───── Provided passage
Collateral purposes or motives of a Legislature in levying a tax of
a kind within the reach of its lawful power are matters beyond the
scope of judicial inquiry.
McCray v. United States, supra,
195 U. S. 56-59.
Nor may a tax within the lawful power of a state be judicially
stricken down under the due process clause simply because its
enforcement may or will result in restricting or even destroying
particular occupations or businesses (
Loan
Association v. Topeka, 20 Wall. 655,
87 U. S.
663-664;
McCray v. United States, supra,
195 U. S. 56-58,
and authorities cited;
Alaska Fish Co. v. Smith,
255 U. S. 44,
255 U. S. 48-49;
Child Labor Tax case, supra, 259 U. S. 38,
259 U. S.
40-43), unless, indeed, as already indicated, its
necessary
Page 292 U. S. 45
interpretation and effect be such as plainly to demonstrate that
the form of taxation was adopted as a mere disguise, under which
there was exercised, in reality, another and different power denied
by the Federal Constitution to the state. The present case does not
furnish such a demonstration.
The point may be conceded that the tax is so excessive that it
may or will result in destroying the intrastate business of
appellant, but that is precisely the point which was made in the
attack upon the validity of the 10 percent tax imposed upon the
notes of state banks involved in
Veazie
Bank v. Fenno, 8 Wall. 533,
75 U. S. 548.
This Court there disposed of it by saying that the courts are
without authority to prescribe limitations upon the exercise of the
acknowledged powers of the legislative departments.
"The power to tax may be exercised oppressively upon persons,
but the responsibility of the legislature is not to the courts, but
to the people by whom its members are elected."
──────────
───── Extracted data
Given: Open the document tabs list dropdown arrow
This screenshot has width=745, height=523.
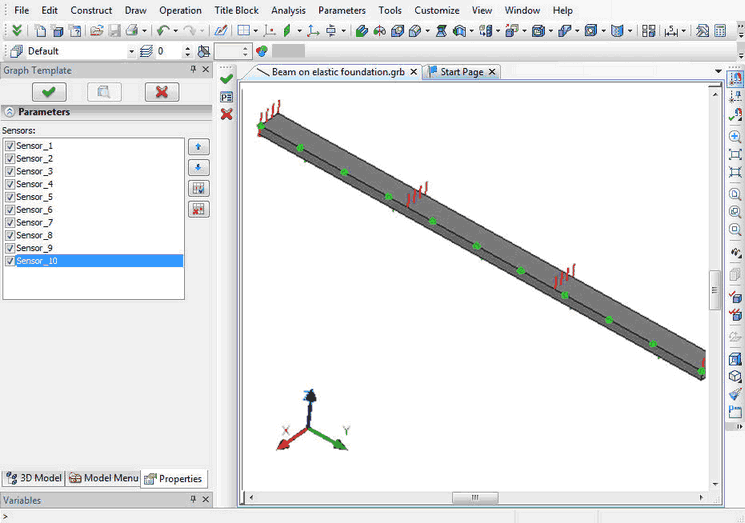Looking at the screenshot, I should (718, 72).
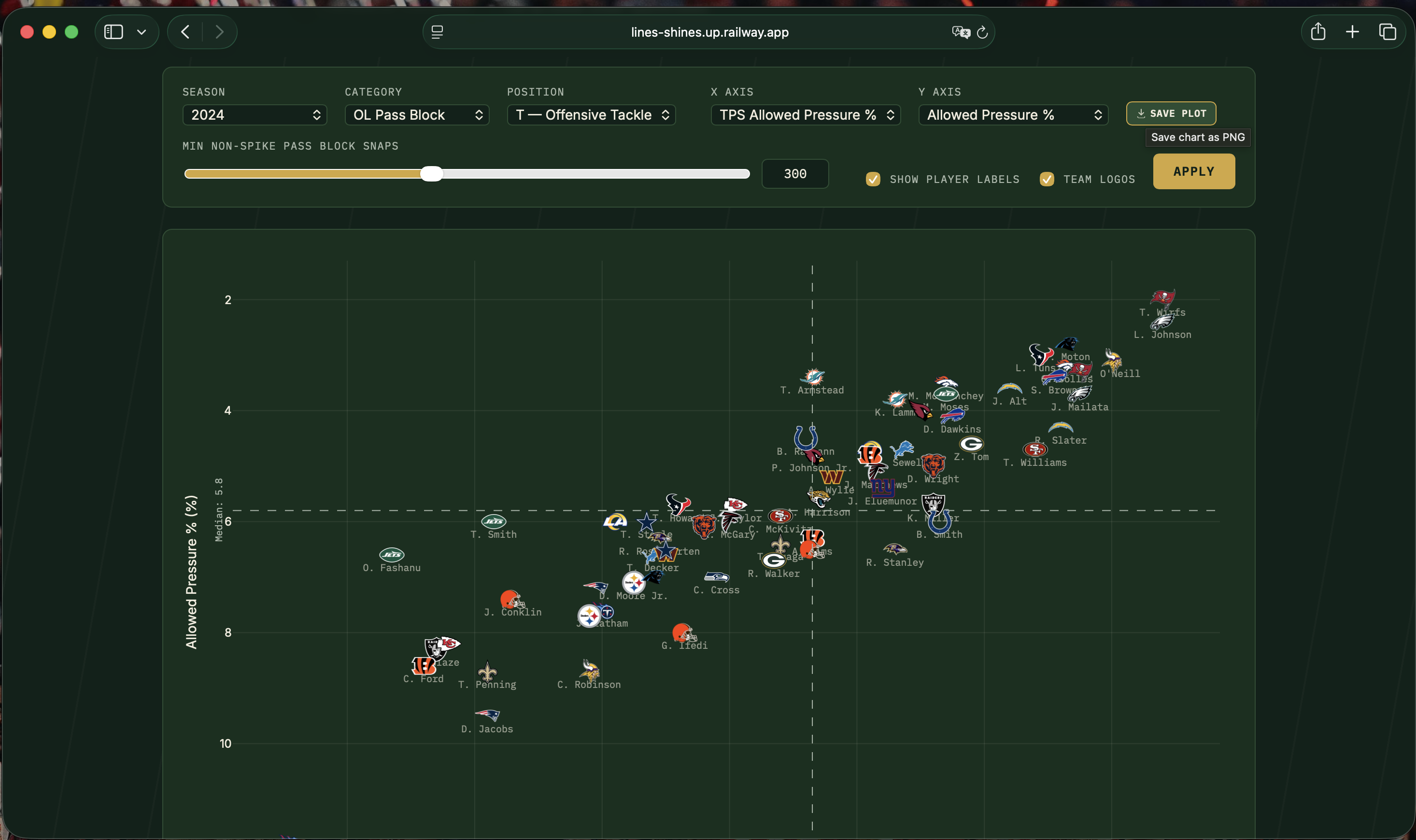
Task: Click the min pass block snaps slider handle
Action: [x=431, y=174]
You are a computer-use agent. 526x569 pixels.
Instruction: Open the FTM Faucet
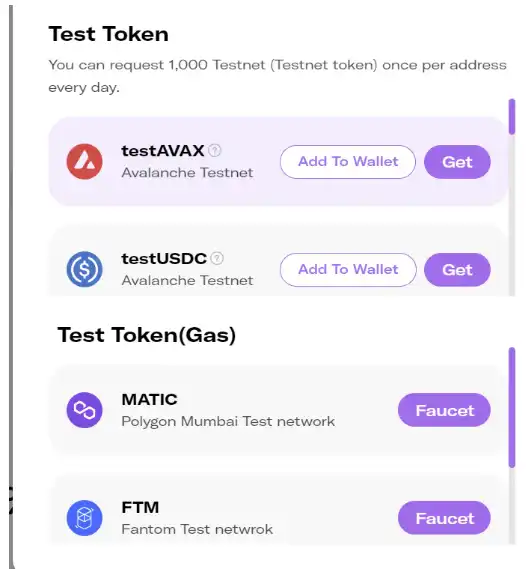444,518
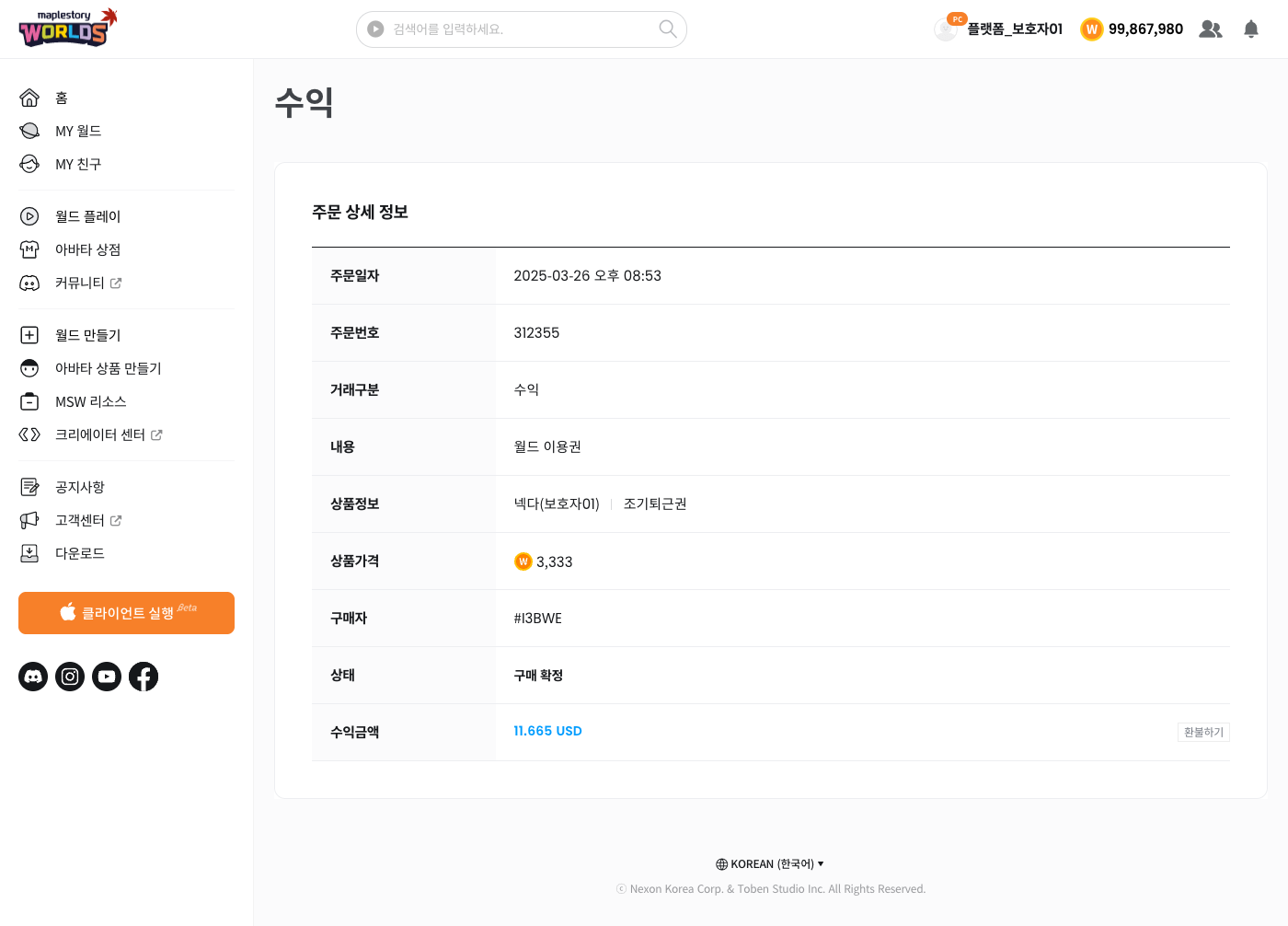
──────────
Write out the part of the taxation passage that runs from "The point may" to "75 U. S. 548.", word for word.

## Result
The point may be conceded that the tax is so excessive that it
may or will result in destroying the intrastate business of
appellant, but that is precisely the point which was made in the
attack upon the validity of the 10 percent tax imposed upon the
notes of state banks involved in
Veazie
Bank v. Fenno, 8 Wall. 533,
75 U. S. 548.